Chris Sale is not right. Three starts into his season, that much is clear. Most alarming of all, even he is perplexed about what is wrong.
“I don’t know if I’ve ever pitched like this in my life,’’ he said after allowing five earned runs in four innings during the malaise-addled Red Sox’ 7-5 loss to the Blue Jays in their home opener Tuesday. “I’ve got to keep fighting. No giving up. [I’m] trying to find something. This wasn’t us not playing good today. This was me sucking.’’
Tuesday was supposed to be an afternoon of celebrations, comebacks and happy returns for the Red Sox, who raised their 2018 championship banner in their 2019 Fenway premiere after beginning the season with 11 games on a bumpy journey through Seattle, Oakland, and Arizona.
It supposed to be was a fresh start on their lousy start.
Dustin Pedroia made his season debut at second base after missing all but three games last season, the recently retired Rob Gronkowski was among the Patriots who joined the pregame fiesta, and even the relatively reclusive Manny Ramirez returned for the festivities.
Good times and good vibes abounded, and they continued into the game, when Mitch Moreland’s solo homer gave the Red Sox their first Fenway run of the season in the bottom of the first.
But the happiest return would have come had Sale returned to his All-Star form. For a brief while, it went according to plan. He retired the first seven Blue Jays, recording his first swing-and-miss on a fastball of the season in that span. After which, he coughed up a 2-0 lead, failed to pitch into the fifth despite throwing 76 pitches, and dropped to 0-3 with a 9.00 earned run average on the season.
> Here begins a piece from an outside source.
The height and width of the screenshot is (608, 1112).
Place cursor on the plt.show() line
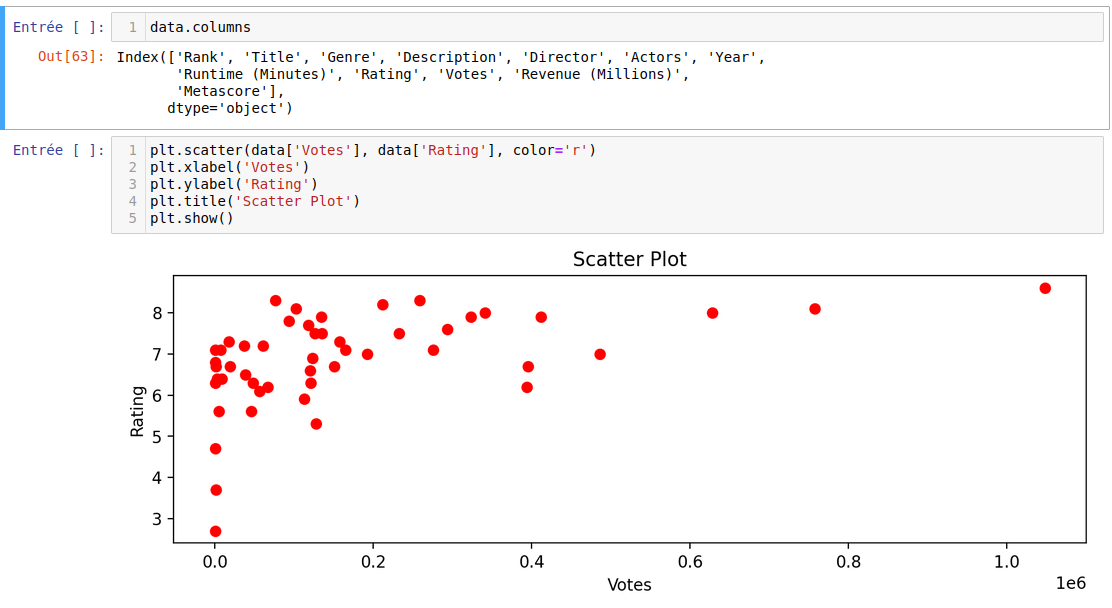[191, 218]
The Jays did their damage methodically, scoring a run on three straight one-out singles in the third. Teoscar Hernandez’s sacrifice fly tied it at 2-2.
The first three hitters in the fourth inning also singled, with Lourdes Gurriel Jr. driving in the go-ahead run. Ignominiously, Sale was the victim of a steal of home by Gurriel Jr. later in the inning, giving Toronto a 5-2 lead.
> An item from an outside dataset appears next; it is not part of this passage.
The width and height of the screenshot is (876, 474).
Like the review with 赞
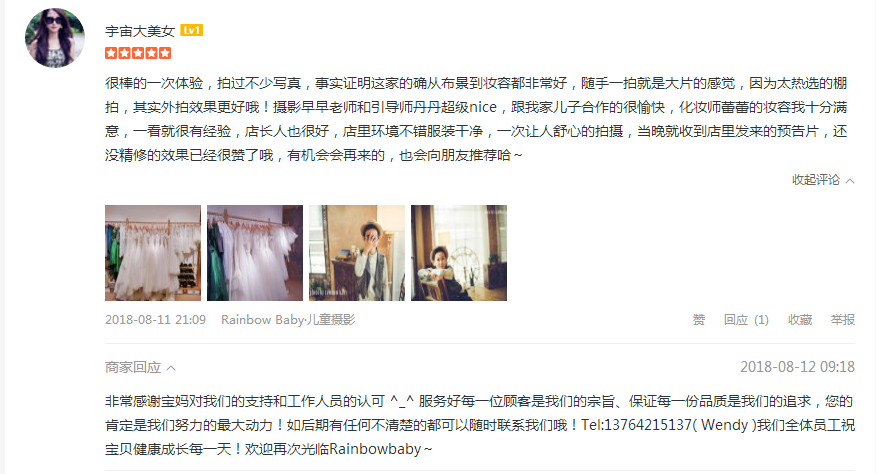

“Today was on me,’’ he said afterward. “We were supposed to win today’s game. We score five runs on a day that I start, we’ve got to win that one. I wouldn’t exactly say today was a team funk day, today was just me not being who I needed to be.’’
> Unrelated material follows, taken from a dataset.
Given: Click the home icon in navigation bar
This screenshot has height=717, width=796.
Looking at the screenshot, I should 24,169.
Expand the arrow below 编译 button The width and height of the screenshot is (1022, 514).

Sale’s candor is unsurprising, but the Red Sox — six games behind the Rays in the AL East — need solutions more than my-bad accountability right now.
Sale said there isn’t anything wrong with him physically. “I feel good,’’ he said. “It’s nothing like that.’’
Should his struggles continue, it might become more difficult to hear that answer without skepticism. But he deserves that benefit of the doubt now — he did touch 94 miles per hour in the first inning after laboring in the upper 80s in his last start against Oakland.